International Seminar on Tropical Animal Production (ISTAP)

The purpose of the study was to determine Cysteine supplementation in the extender to plasma membrane integrity. Semen was collected using arti cial vagina from buck aged 2 to 2.5 years in normal reproduction. The design used was randomized block design with ten replication. Semen collection was done once a week. Only fresh semen with a minimum of 70% motile sperm and 80% morphologically normal were used in this research.
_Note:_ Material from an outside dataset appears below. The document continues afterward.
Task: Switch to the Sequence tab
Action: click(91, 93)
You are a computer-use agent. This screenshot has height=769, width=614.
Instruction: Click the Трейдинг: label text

Andromed as a based extender was diluted using aquabidest with a ratio of 1:4. The treatment was different concentration of Cysteine as follows : 0.0 mM (P0); 0.5 mM (P1), 1.0 mM (P2) and 1.5 mM (P3). Data analysis using analysis of variance (ANOVA). If there were any differences, Duncan test will used for further analysis The results showed that the percentage plasma membrane integrity on before freezing at 1 mM (75.64%) was higher (P <0.05) compared with a dose of 0.0 g (73.78%), and dose of 0.5mM (72.93%), but did not differ (P> 0.05 ) with a dose of 0.5 mM g (75.46%). Plasma membrane integrity on post thawing for P2 (73.16%)was higher (P <0.05) than P0 (69.8%), P1 (71.53%) and P3 (70.7 %). It was concluded that supplementation of Cysteine 1.0 mM is optimum concentration to maintain plasma membrane integrity of buck frozen semen.